Postby chrismb » Wed Jul 17, 2013 7:20 pm

Oh, I always run tyres at between 15 to 10% under their max inflation pressure. I've run multiple sets of tyres, wearing them down from fitment to throw-away at 3mm of tread, and anyone who says it'll end up with uneven tyre wear in the centre is talking out of their hat. Makes no difference with modern tyres. If anything, they wear more evenly because there is less compression as the wheel tilts on its castor angle, so less wear on the shoulder blocks.

Electricity is 14p/kWh here (after taxes), ~20c/kWh. We have various flavours of 'off peak' type tarrifs where you get a lower rate at night, but a higher one in the day time. I looked through the general nature of these pricing options some time ago when previously pondering EVs, and I came to the conclusion that it makes such little difference as to make it more hassle than it's worth, especially when it may well prove to be more convenient to control the charging by doing it earlier in the evening, rather than charge in the small hours and find it is pouring with rain in the morning and all you want to do is run to the car and jump in! I think the flexibility of not having to worry about charging up at particular times of the day probably pays for itself in terms of any 'loss' in relation to what small amount might be possibly saved.

That'll come out in the wash, of course, when I actually see the electricity bills come in. Should be adding no more than GBP15 to 20 per month. If it ends up more than that then I'll have to do some investigations as to the best way forward with the options available.

Yes, this is a product of the Renault-Nissan effort, and will be using the same motor (but this one is derated compared to the Leaf) and the same battery tech [Edit: Not true!!! - see my update below]. The Fluence is based on an existing vehicle, so the non-traction bits are all mainstream stuff. Obviously, to be removable it is a vertical single block battery pack in the Fluence whereas it is spread out in the Leaf.

Interestingly, so far as I have heard, with the motor/inverter stuff in the front and batteries in the back, the Fluence has been designed to give an even 50/50 weight distribution front-back axle. Not that this will necessarily make it 'agile', but it should be good for general comfort and stability dynamics. It is a significantly longer car than the Volt or Leaf, with bigger overhangs, - not that this necessarily means more space (the battery takes up some of that length, rather than being 'under' the occupant space) but it would mean a slower and 'bigger car' type of suspension experience. That suits me down to the ground, because I just like quiet, gentle plodding.
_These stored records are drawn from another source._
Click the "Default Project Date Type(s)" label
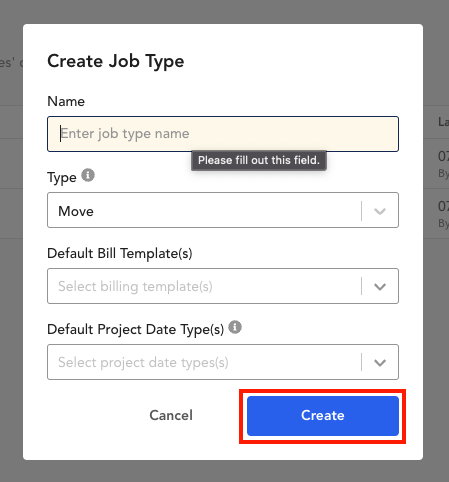The image size is (449, 482). [135, 329]
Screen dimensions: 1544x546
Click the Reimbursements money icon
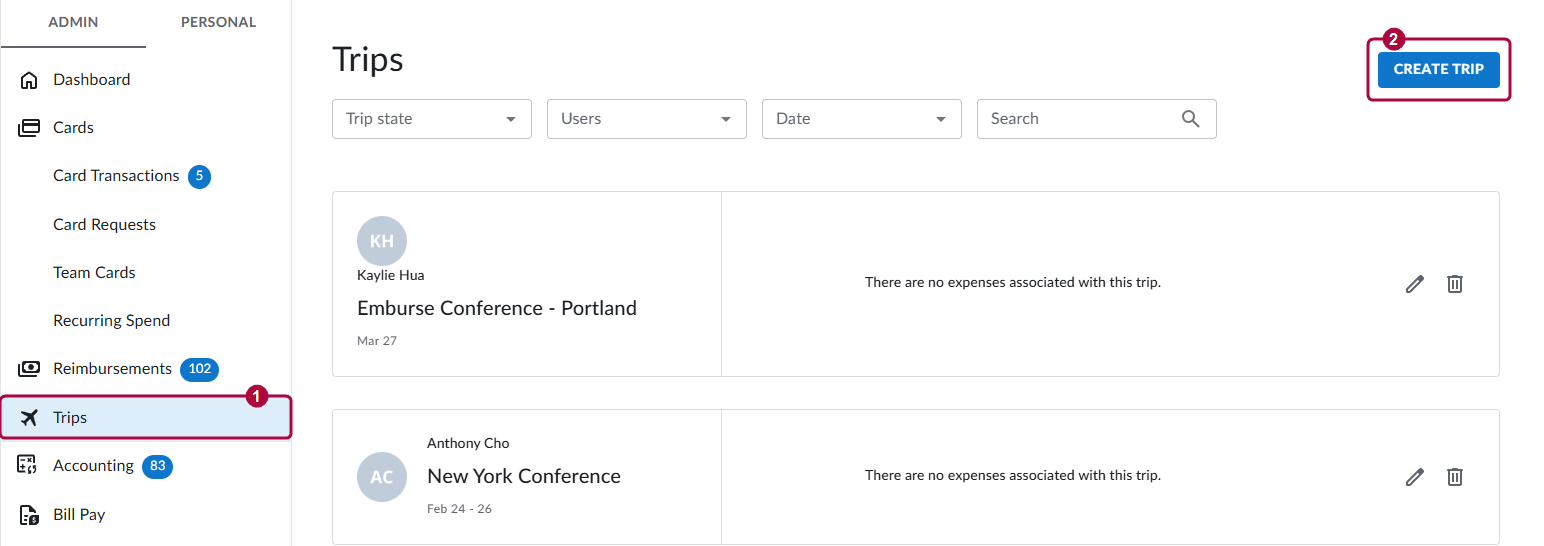29,369
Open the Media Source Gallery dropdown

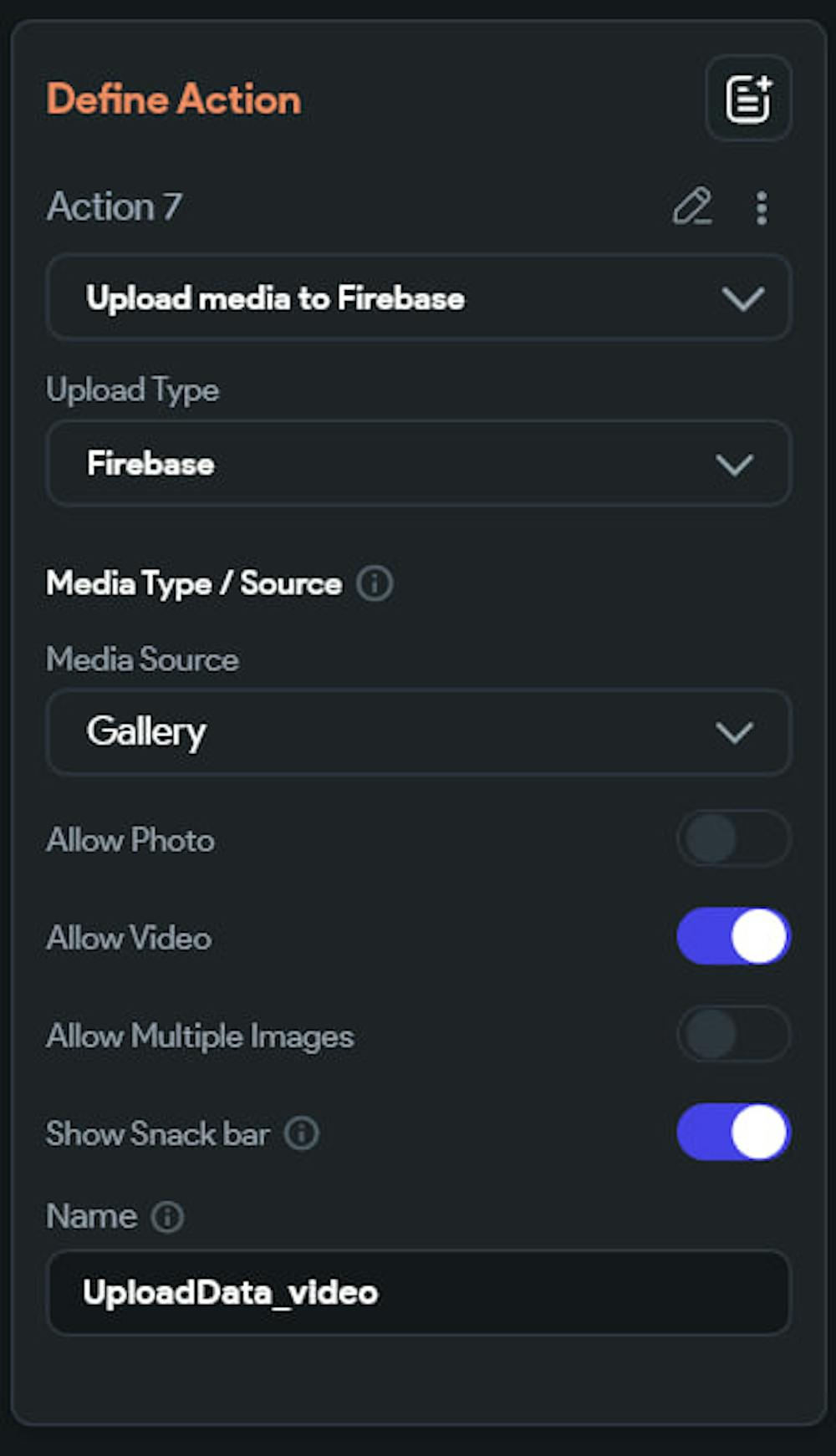418,732
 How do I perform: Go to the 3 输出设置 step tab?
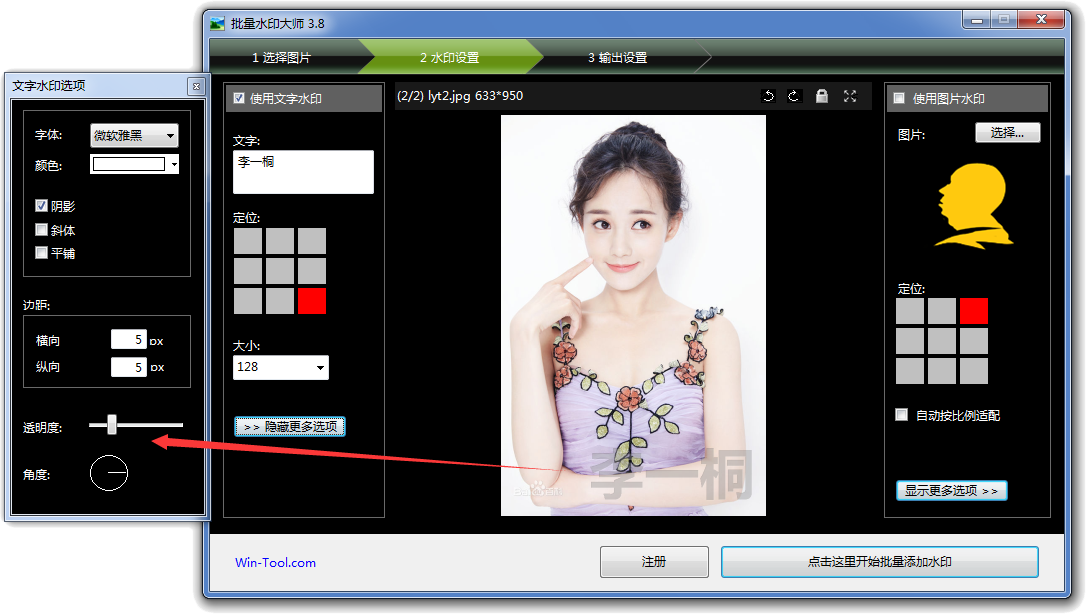[617, 58]
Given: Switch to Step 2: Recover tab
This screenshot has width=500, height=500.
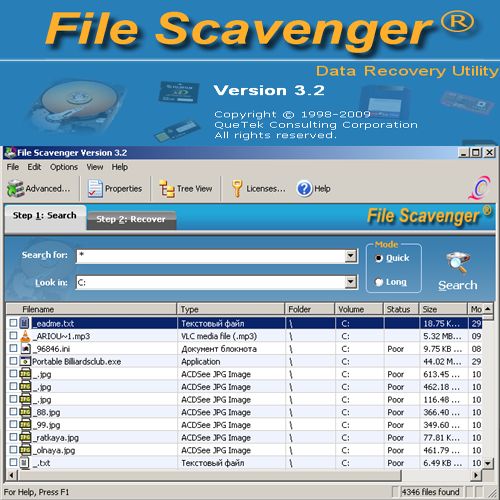Looking at the screenshot, I should click(x=131, y=219).
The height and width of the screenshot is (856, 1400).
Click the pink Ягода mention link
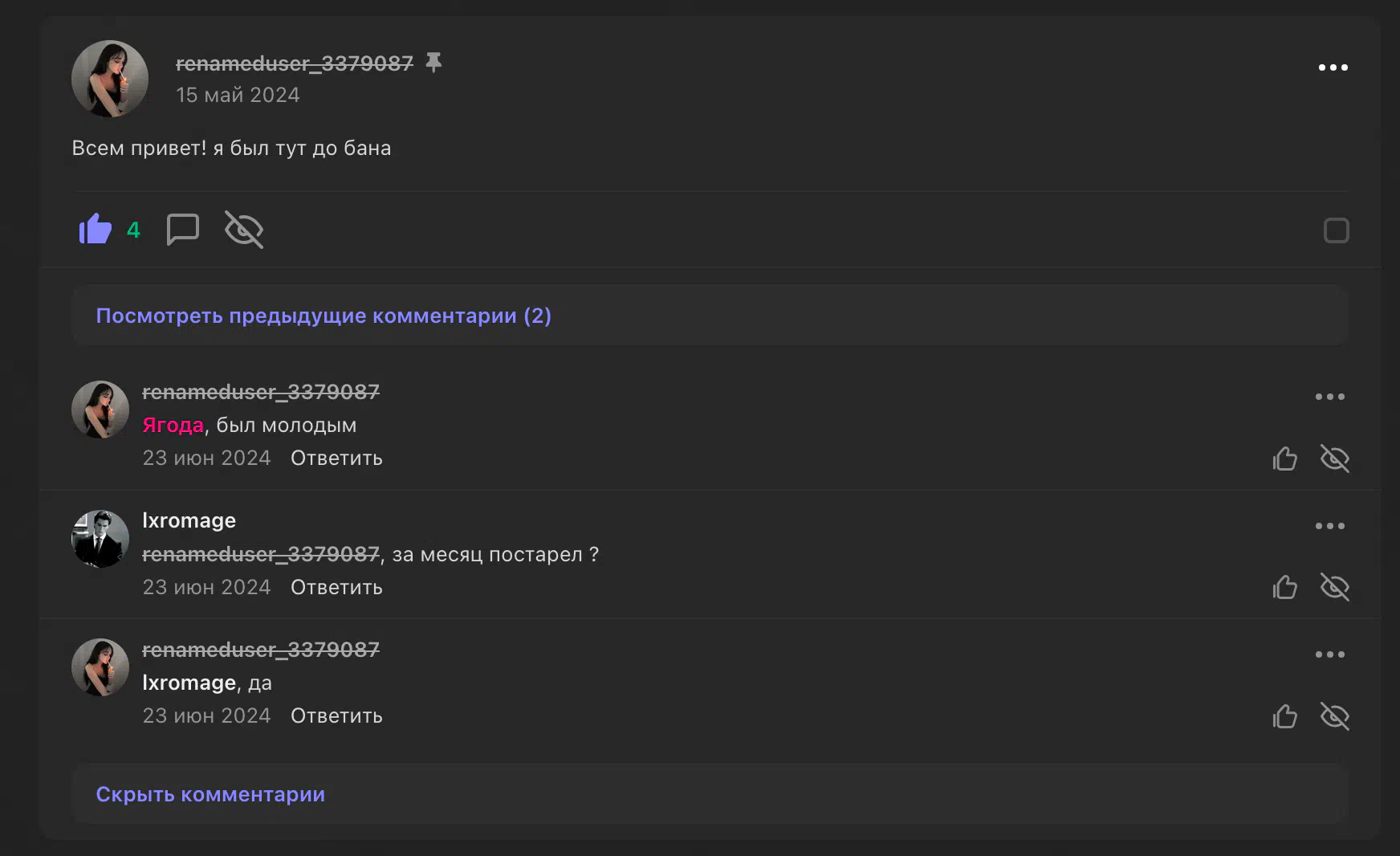coord(173,425)
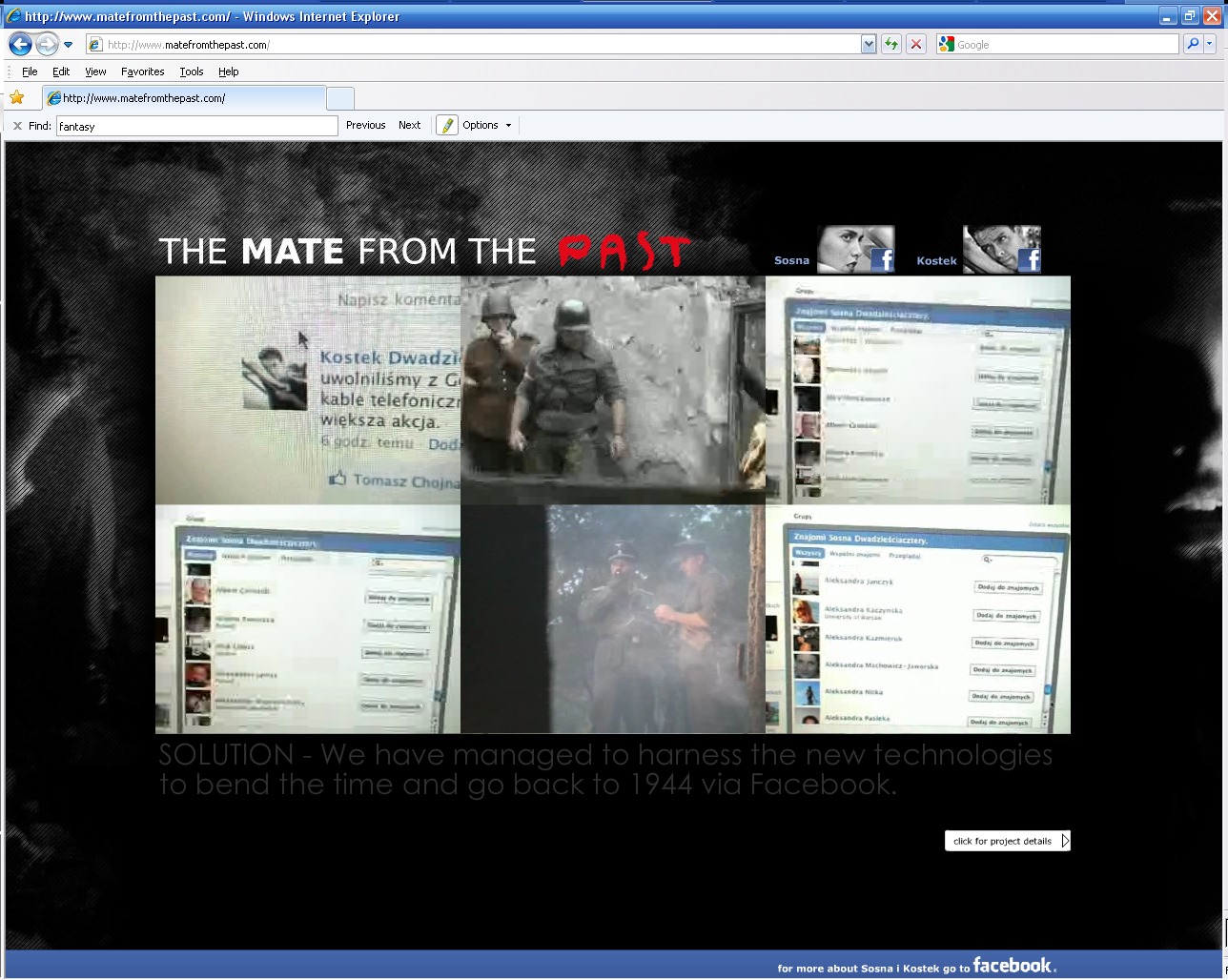Image resolution: width=1228 pixels, height=980 pixels.
Task: Open Kostek's Facebook profile picture
Action: 1001,250
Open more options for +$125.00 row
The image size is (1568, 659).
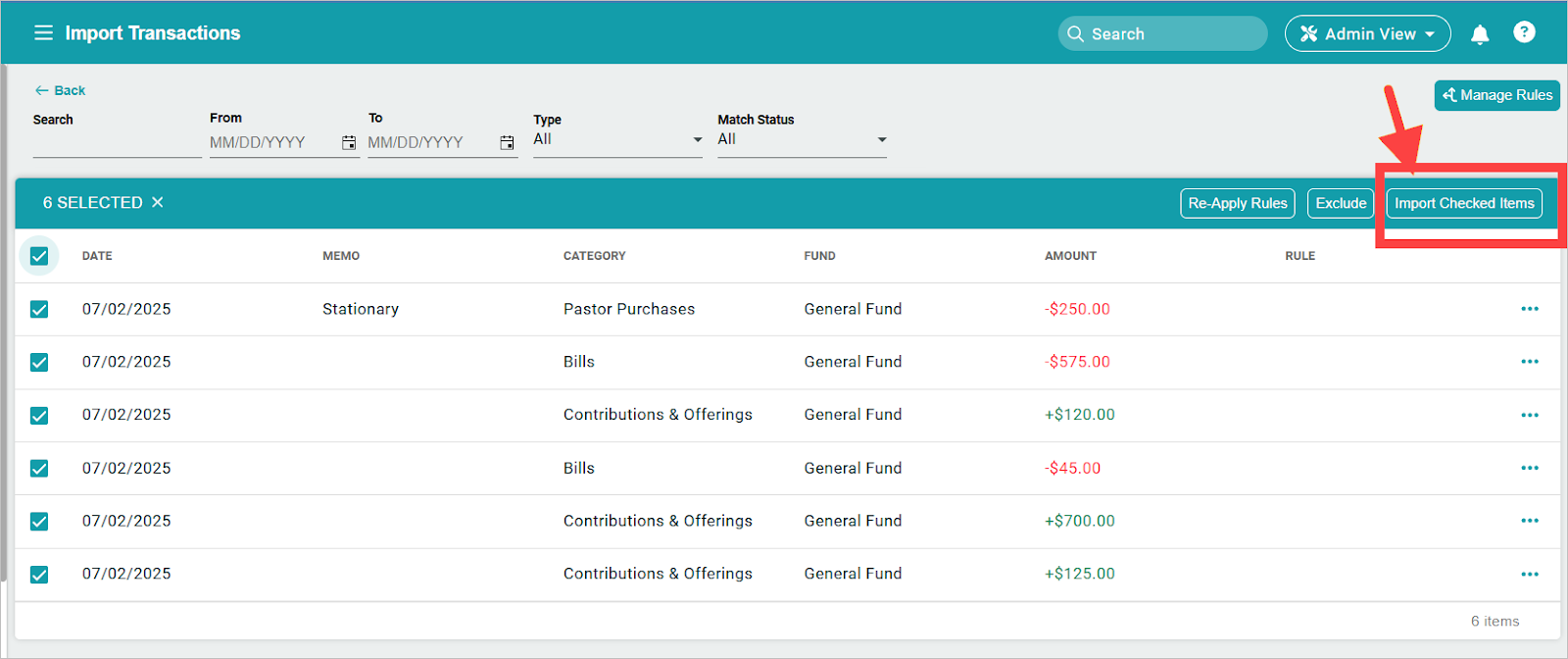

My high-speed antics are a good and over part of my youth (now I recognise how much that actually costs, both financially and safety)! The Fluence is the heaviest EV I know of - of course the Volt is heavier because it is carrying around an extra engine, but likewise it can put down both the motor and the engine's power. So overall, the Fluence will be slowest!

Remarkably, for such a large car, I'm lead to believe the Fluence's aerodynamics are actually better than the Volt and Leaf. It has a CDx figure of 0.67m^2, which appears to translate into a Cd of 0.26 (cf. Leaf 0.29, Volt 0.28, Prius 0.25). The smaller Renault Zoe EV, just released, has a CDx of 0.75m^2!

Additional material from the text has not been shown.